Bianquetti vuelve a las andadas

Tenemos ante nosotros la nueva gran obra de Benito Olmo, que tiene, como no podía ser de otra manera, al inspector Bianquetti como protagonista.

Esta es La tragedia del girasol, segundo libro que presenta al detective español de apellido italiano. En esta ocasión, nuestro personaje principal es ya un ex-inspector de policía, que acude como solución a la investigación privada.
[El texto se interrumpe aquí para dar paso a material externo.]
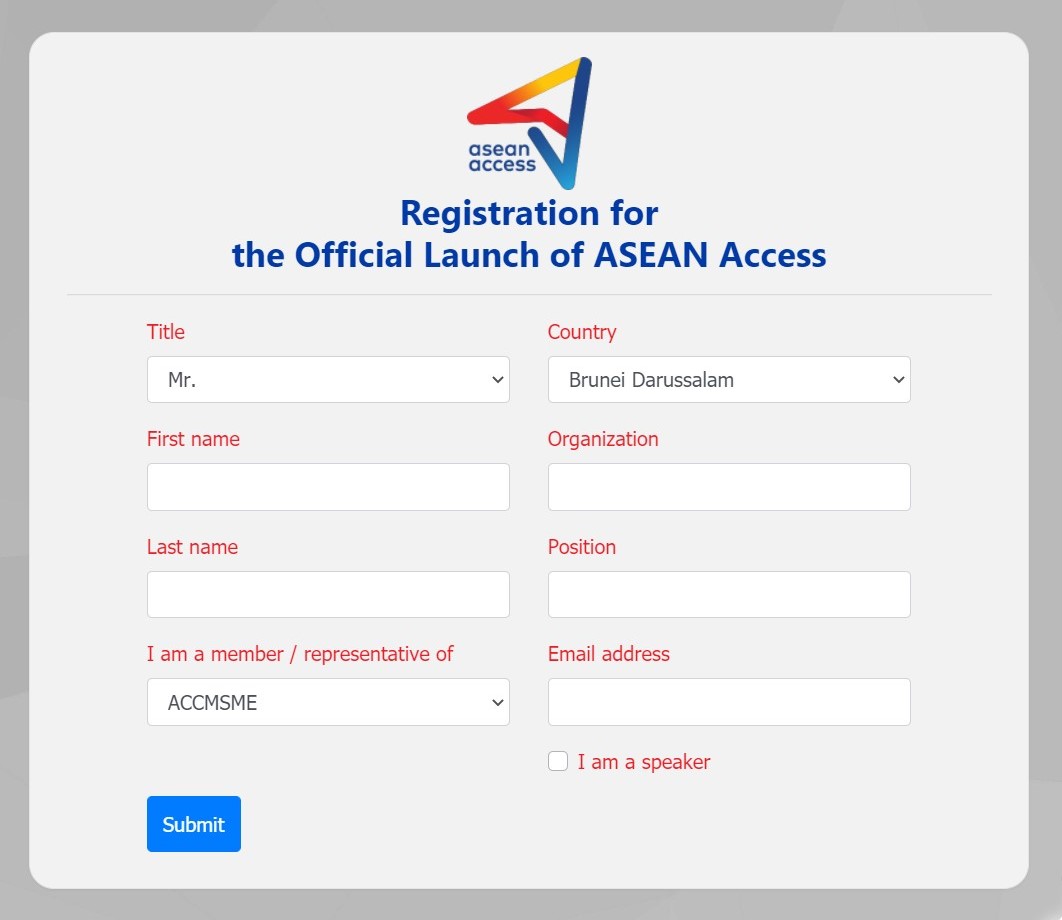Open the ACCMSME membership dropdown
1062x920 pixels.
coord(328,702)
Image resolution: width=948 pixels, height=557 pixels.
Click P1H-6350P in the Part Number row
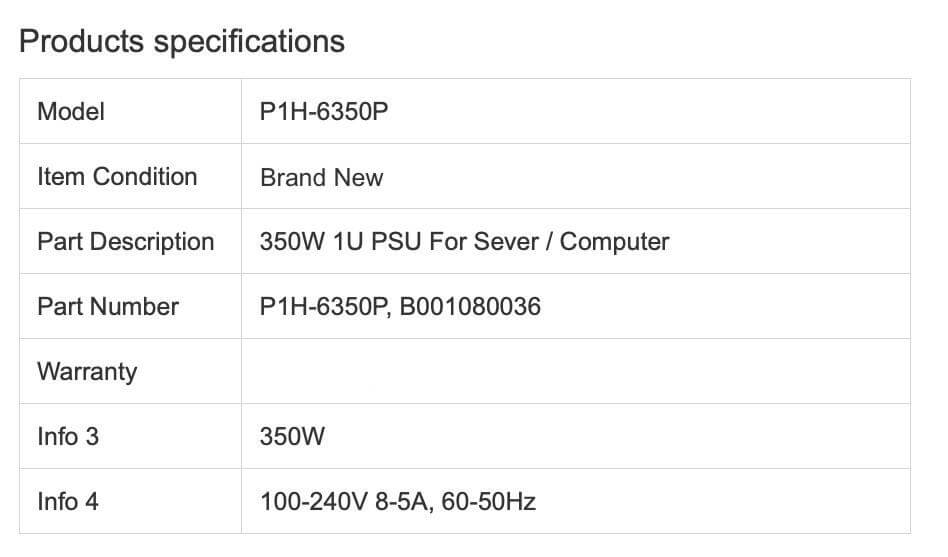(x=323, y=307)
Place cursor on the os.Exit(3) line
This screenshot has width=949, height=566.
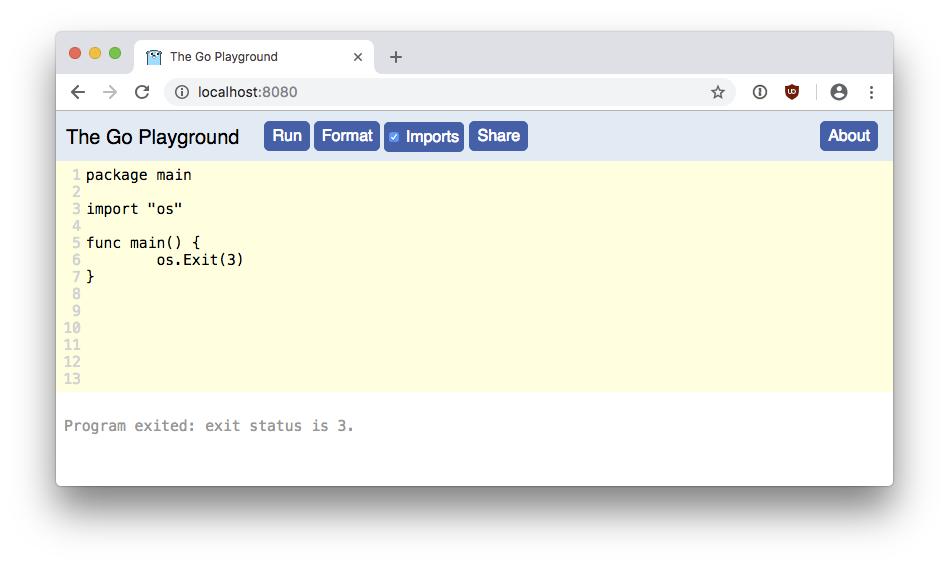200,260
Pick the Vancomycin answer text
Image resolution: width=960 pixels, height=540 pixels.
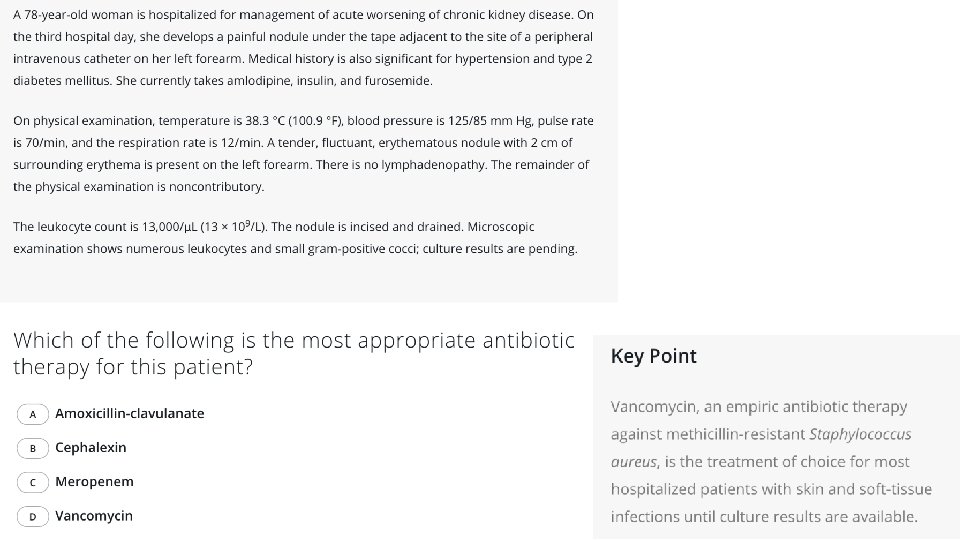(94, 516)
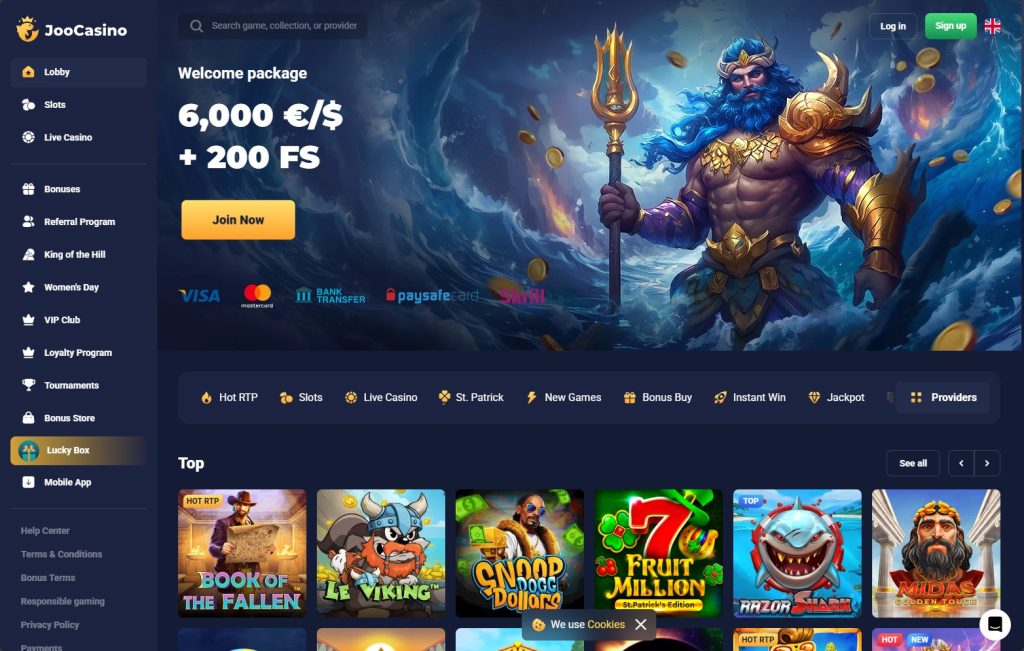Open the Lucky Box sidebar item
Image resolution: width=1024 pixels, height=651 pixels.
click(x=78, y=451)
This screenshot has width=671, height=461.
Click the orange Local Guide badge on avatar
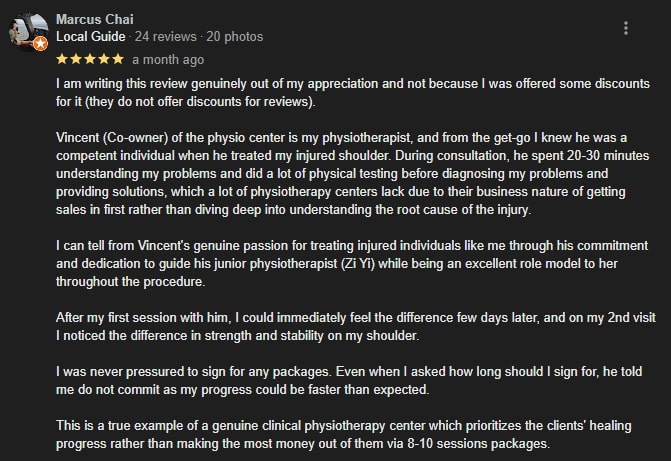point(40,44)
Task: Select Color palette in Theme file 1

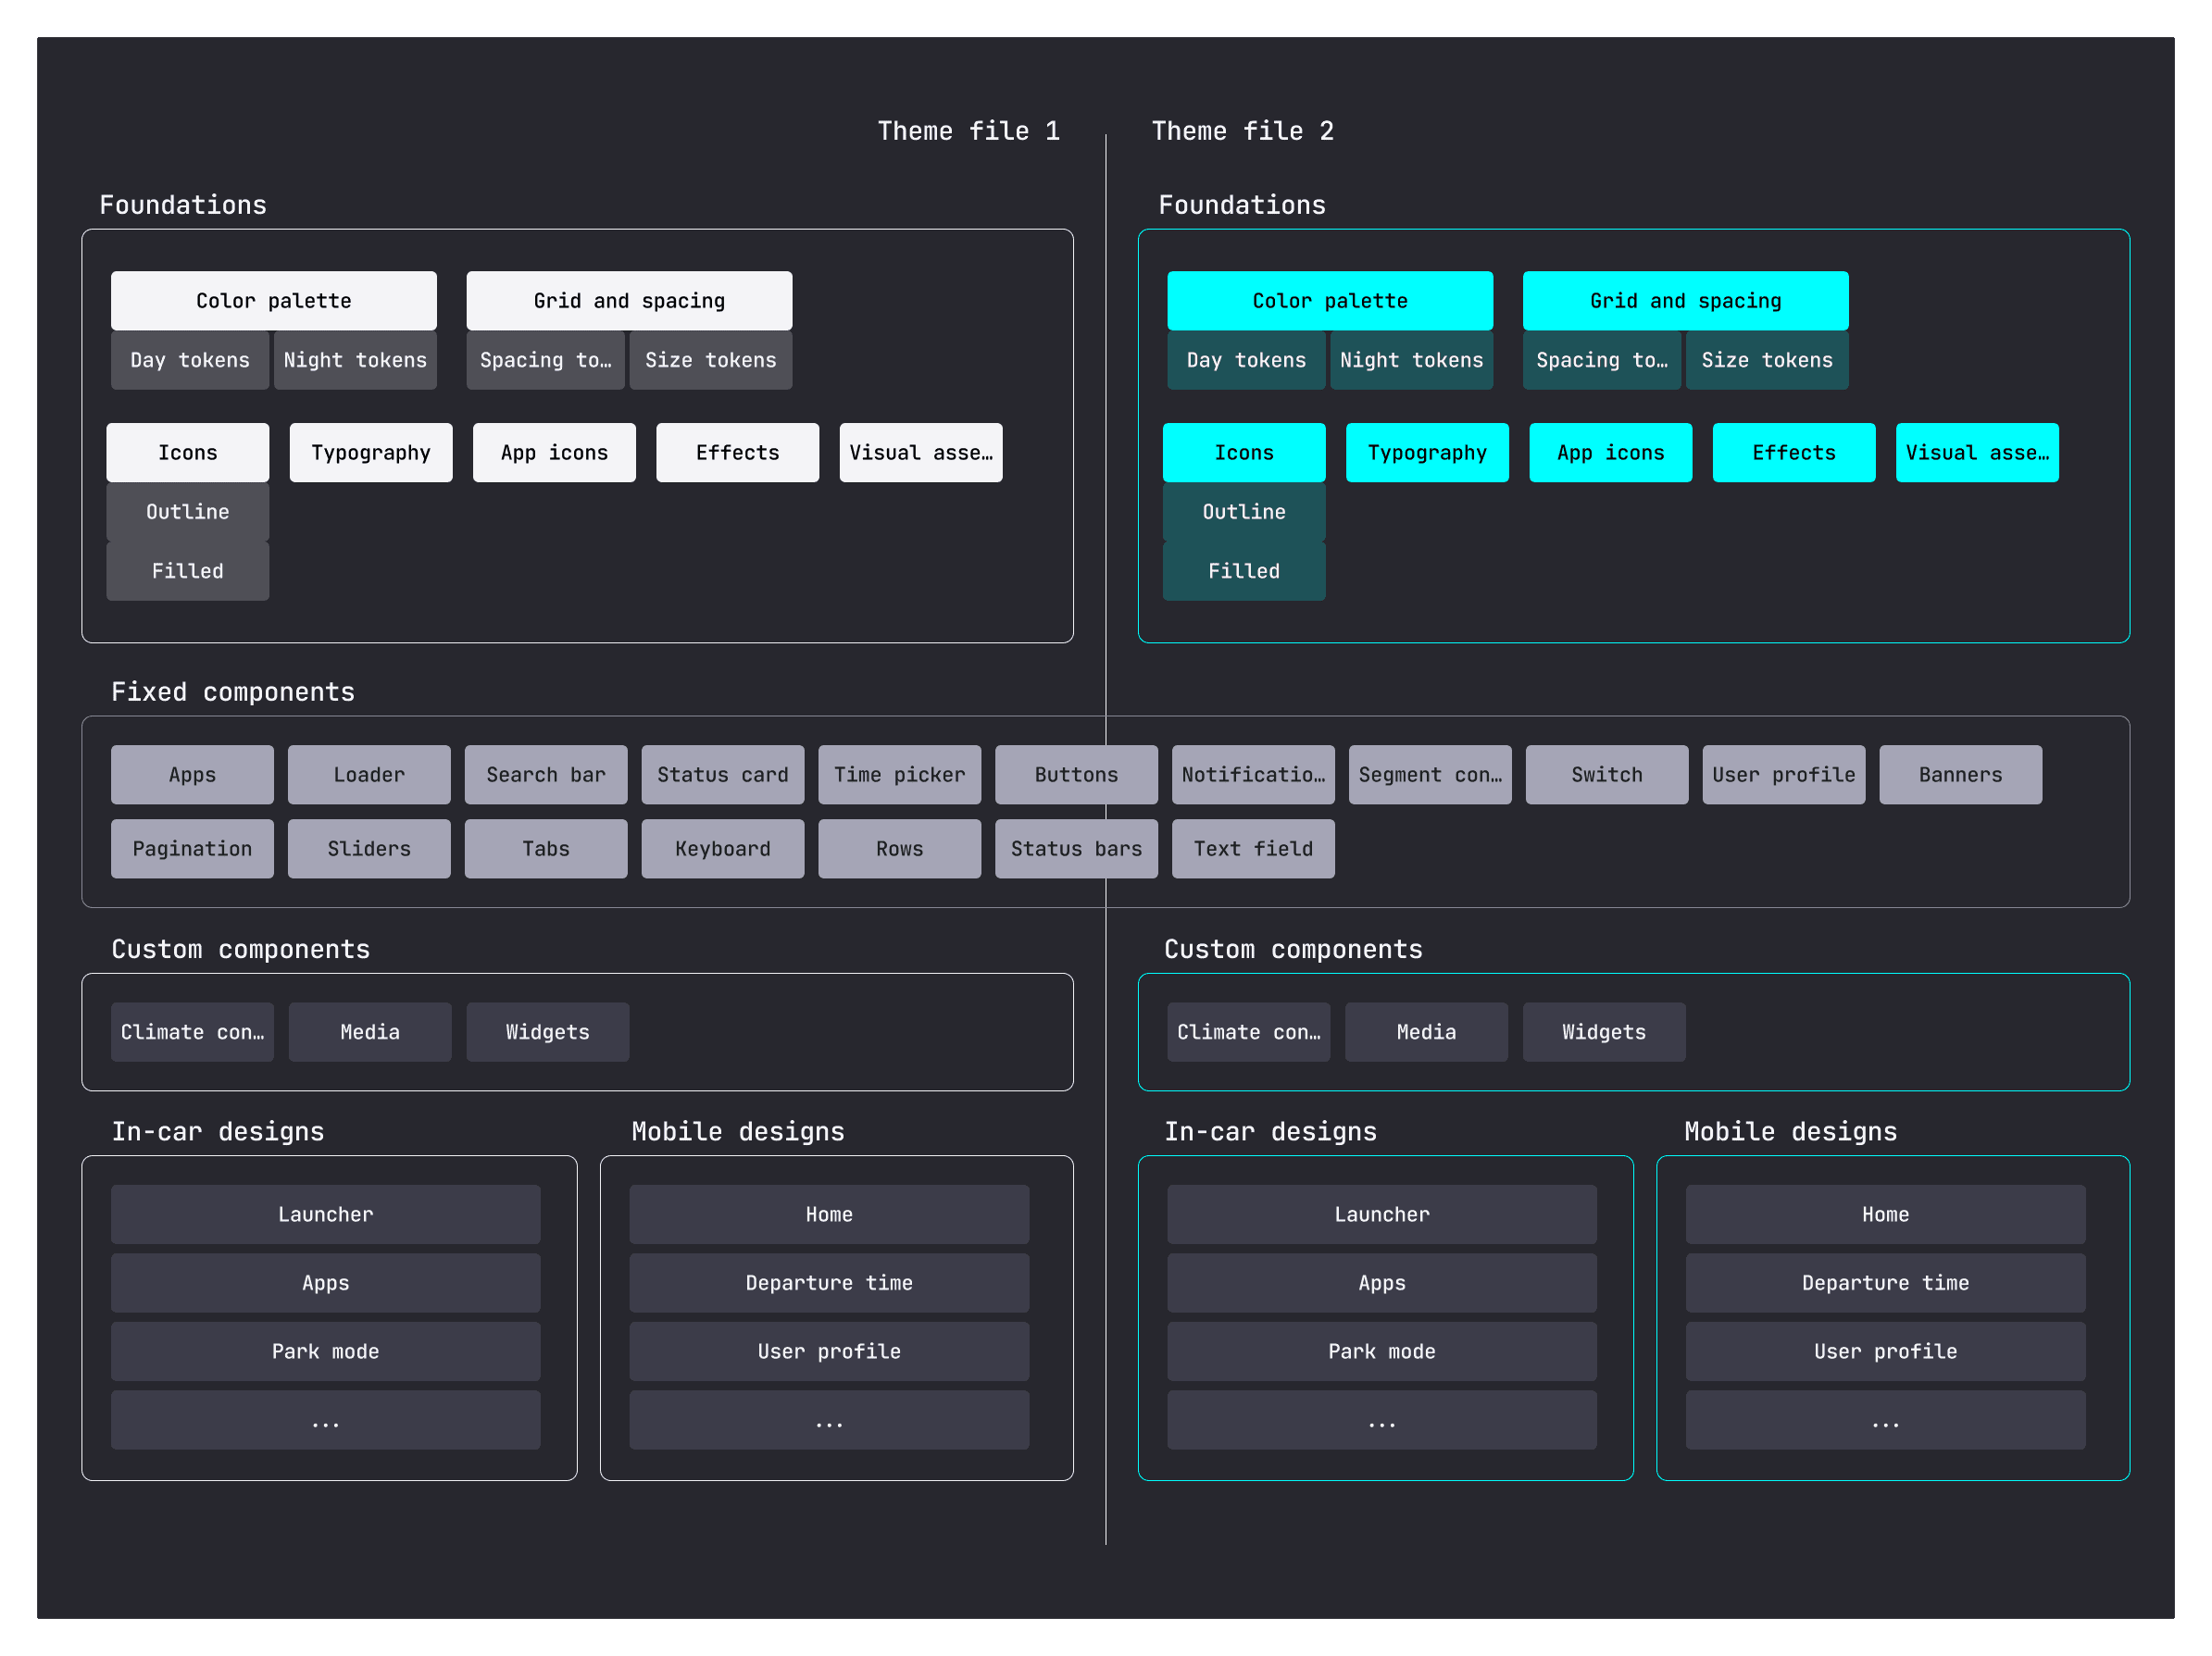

No obstante, parece no triunfar demasiado en su nueva “afición”.

Es entonces cuando un ex-camarada, Silva, le ofrece un empleo como escolta de una familia de alto poder adquisitivo. Tras meditar largamente si aceptar o no el trabajo, decide vivir esta nueva aventura que desde luego no le dejará indiferente.

Benito Olmo nos muestra una historia cambiante, una trama lenta pero totalmente alejada de esa pesadez descriptiva. Aparecen además continuamente nuevos personajes redondos, elaborados, que tendrán mucho que decir, sin perder de vista al famoso ex-inspector.

Seremos carne de cañón de un argumento que nos hará necesitar de más y más tiempo que dedicarle a la propia lectura. Un conjunto enorme de diferentes frentes abiertos que propiciará que vivamos la historia como protagonistas.

Muchos de los aspectos resultan esenciales, sin duda, en la novela negra. Benito Olmo no falla a su séquito con esta segunda obra, una lectura recomendable para aquellos gustosos de leer historias de suspense “semi-policiaco”.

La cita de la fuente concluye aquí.